WHAT IS NEEDED> Could you write out every line of the items below as a numbered list, omitting blank lines and the pictures?

DATA>
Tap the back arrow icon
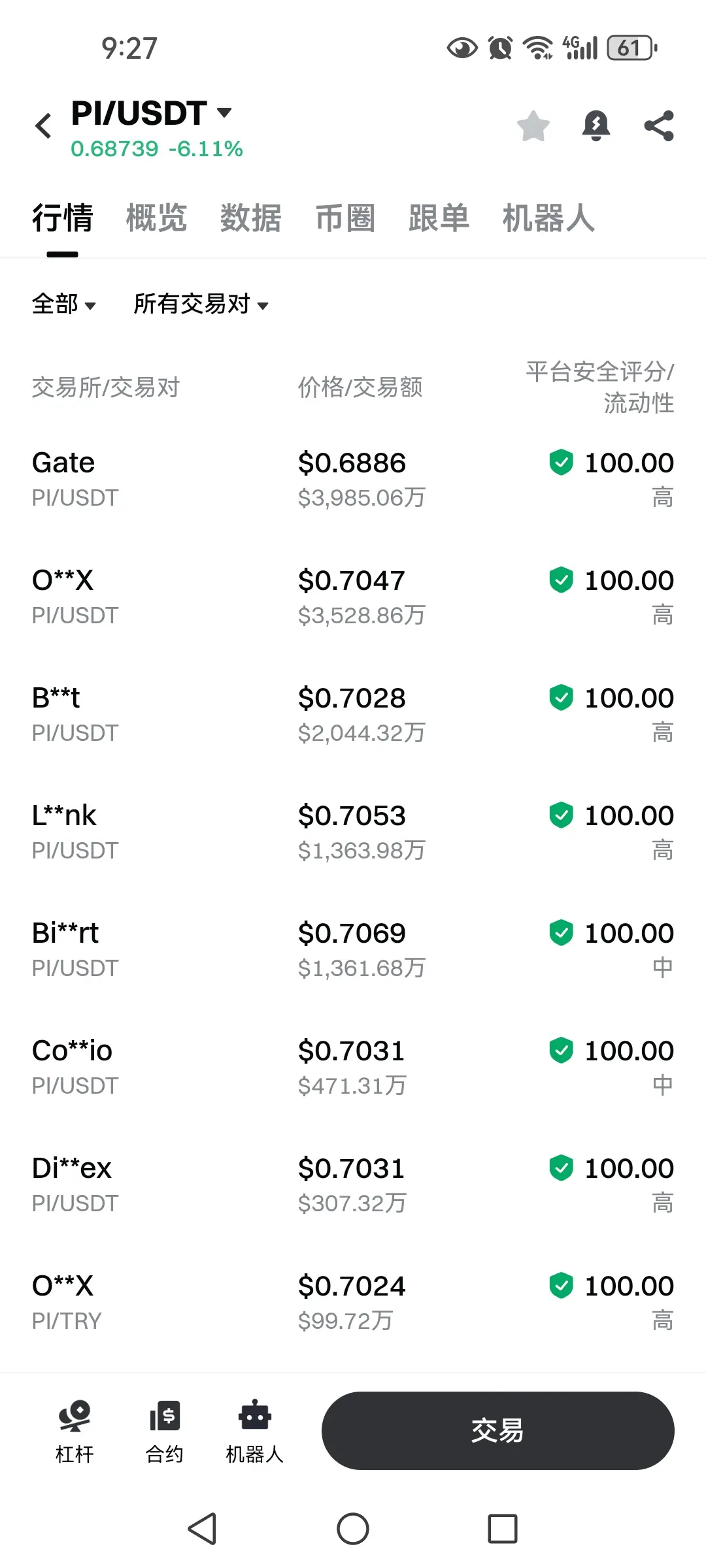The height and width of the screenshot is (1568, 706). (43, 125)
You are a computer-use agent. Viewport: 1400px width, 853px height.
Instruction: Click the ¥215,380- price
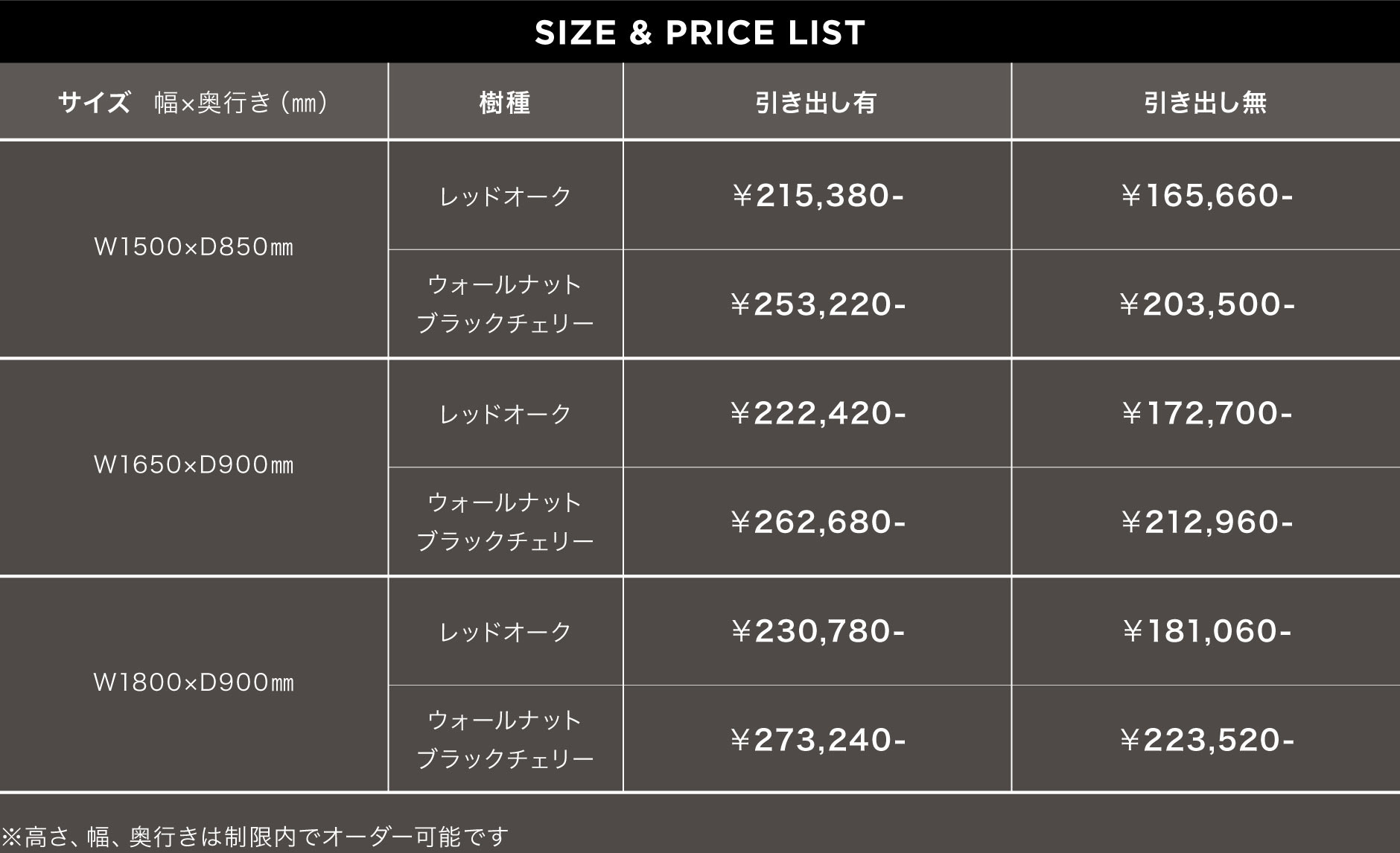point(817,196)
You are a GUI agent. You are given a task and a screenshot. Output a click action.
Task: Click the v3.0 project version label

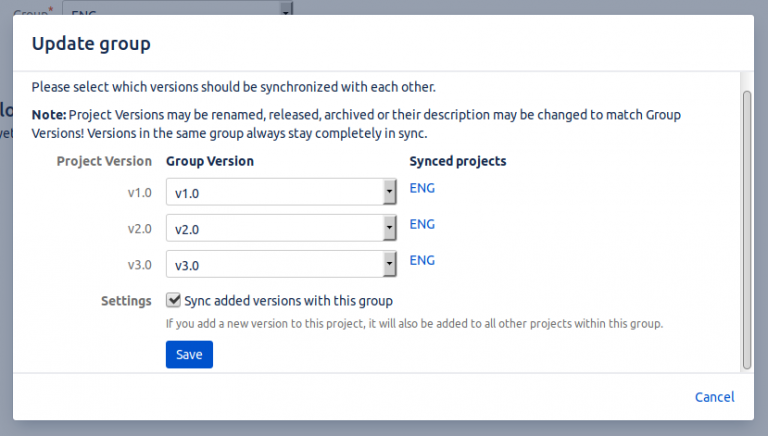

EXERCISE RESULT>
1. Tap the back arrow icon
2. The height and width of the screenshot is (1568, 706). (43, 125)
3. You are a computer-use agent. Viewport: 1400px width, 853px height.
4. Instruction: Click the ¥215,380- price
5. point(817,196)
6. You are a GUI agent. You are given a task and a screenshot. Output a click action.
7. Task: Click the v3.0 project version label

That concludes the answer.